Referendum result is a ‘wake up call’ for UK universities on their relationship with the rest of Europe, conference hears                      

July 5, 2016
Globe and UK flag
Source: iStock

Universities must capitalise on the results of the European Union referendum by driving international student mobility and proving that the UK higher education sector is “tolerant and open-minded”.

That is the view of Anne Marie Graham, head of outward student mobility at the UK Higher Education International Unit, who said that currently the UK does not have a culture of mobility, in which students expect to go abroad as part of their studies.

She added: Mobility and internationalisation and being outward-looking is now the hottest political topic – if we capitalise on that then, who knows, we could be a genuinely outward-looking mobility-embedded higher education culture and thats what we should be aspiring to.

Speaking at a Westminster Higher Education Forum event on the future of the UK’s outward student mobility strategy on 5 July, Ms Graham said: “There are a lot of uncertainties at the moment, we have a lot of unanswered questions.

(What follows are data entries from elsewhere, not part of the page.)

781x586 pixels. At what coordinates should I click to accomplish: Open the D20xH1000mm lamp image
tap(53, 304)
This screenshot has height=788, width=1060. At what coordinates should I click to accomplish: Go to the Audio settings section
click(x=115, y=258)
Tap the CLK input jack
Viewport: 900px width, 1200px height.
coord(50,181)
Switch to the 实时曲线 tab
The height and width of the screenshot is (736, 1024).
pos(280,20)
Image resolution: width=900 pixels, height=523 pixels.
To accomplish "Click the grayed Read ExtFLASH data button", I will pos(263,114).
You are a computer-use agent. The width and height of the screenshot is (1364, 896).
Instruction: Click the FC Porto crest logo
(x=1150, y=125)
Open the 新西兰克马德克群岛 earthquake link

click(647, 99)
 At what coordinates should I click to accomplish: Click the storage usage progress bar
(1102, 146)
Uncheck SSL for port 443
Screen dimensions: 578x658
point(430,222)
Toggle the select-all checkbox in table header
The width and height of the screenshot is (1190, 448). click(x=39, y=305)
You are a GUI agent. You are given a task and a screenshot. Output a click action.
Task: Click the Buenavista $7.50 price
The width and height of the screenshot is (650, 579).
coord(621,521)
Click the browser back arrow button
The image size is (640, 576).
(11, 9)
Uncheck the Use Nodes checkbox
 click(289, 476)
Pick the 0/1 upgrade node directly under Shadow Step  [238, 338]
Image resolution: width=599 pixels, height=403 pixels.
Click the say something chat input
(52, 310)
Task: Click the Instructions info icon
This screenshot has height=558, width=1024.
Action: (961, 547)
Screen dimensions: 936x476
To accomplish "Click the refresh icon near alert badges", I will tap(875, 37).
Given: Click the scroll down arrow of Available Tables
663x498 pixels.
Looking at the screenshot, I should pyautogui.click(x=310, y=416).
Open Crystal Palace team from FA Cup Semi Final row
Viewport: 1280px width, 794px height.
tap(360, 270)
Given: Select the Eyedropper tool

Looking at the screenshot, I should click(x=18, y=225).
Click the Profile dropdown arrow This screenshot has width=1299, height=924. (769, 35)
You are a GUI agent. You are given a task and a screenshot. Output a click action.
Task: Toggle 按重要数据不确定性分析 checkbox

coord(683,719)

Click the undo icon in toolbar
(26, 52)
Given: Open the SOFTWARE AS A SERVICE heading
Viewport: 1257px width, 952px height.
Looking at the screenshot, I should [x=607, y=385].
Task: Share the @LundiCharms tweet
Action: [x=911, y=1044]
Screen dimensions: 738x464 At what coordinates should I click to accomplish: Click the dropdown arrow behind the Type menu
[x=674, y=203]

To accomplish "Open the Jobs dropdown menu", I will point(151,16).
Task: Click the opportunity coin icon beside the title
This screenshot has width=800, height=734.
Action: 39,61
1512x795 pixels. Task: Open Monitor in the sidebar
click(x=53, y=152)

But for me there is one thing that is absolutely certain and that is that international mobility is even more important than it has been. It has just gone right to the top of the list because we need our students to be internationally mobile, we need them to be ambassadors to the UK, we need them to go out there and show people that we don’t hate them, that we are open-minded, that we are tolerant, and that we are interested in other cultures.”

She added that she did not think the Brexit vote would have a short-term impact on UK universities’ partnerships with other European institutions.

“In the UK we have so many established partnerships between European universities, I think they are strong and they will want to continue,” she said.

Asked whether the referendum result would push UK universities to focus on collaborations with partners outside the EU, she said:  “There’s been a drive over the last several years anyway in terms of diversifying the number of countries UK universities partner with so I think that drive will continue.”

Ruth Sinclair-Jones, director of the Erasmus+ UK National Agency, who also spoke at the event, said that the referendum result would act as a “wake-up call” for institutions in the UK to evaluate their previous relationships with the rest of Europe.

She said one “important trend” for universities to “think about” is that the number of UK students going abroad during their degree is “low” compared with other large European countries with similar populations such as France, Germany and Spain.

She suggested this was due to students’ perceived language barriers, financial barriers and that it is “the exception rather than the norm” for UK students to spend time studying or working abroad. 

Asked whether there was a contingency plan in place if the UK is no longer able to participate in the Erasmus+ programme, she said: It is far too soon to be thinking about that at this stage.”

She added: “Our main message is that we carry on in 2016, we carry on in 2017, as we are now, but we are clearly having discussions with BIS [the UK government's Department for Business, Innovation and Skills] and the International Unit and we will have discussions with the [European] Commission about the future.

“If all of us work on that basis then the programme will be successful in the short term but also well-positioned to continue in the longer term.”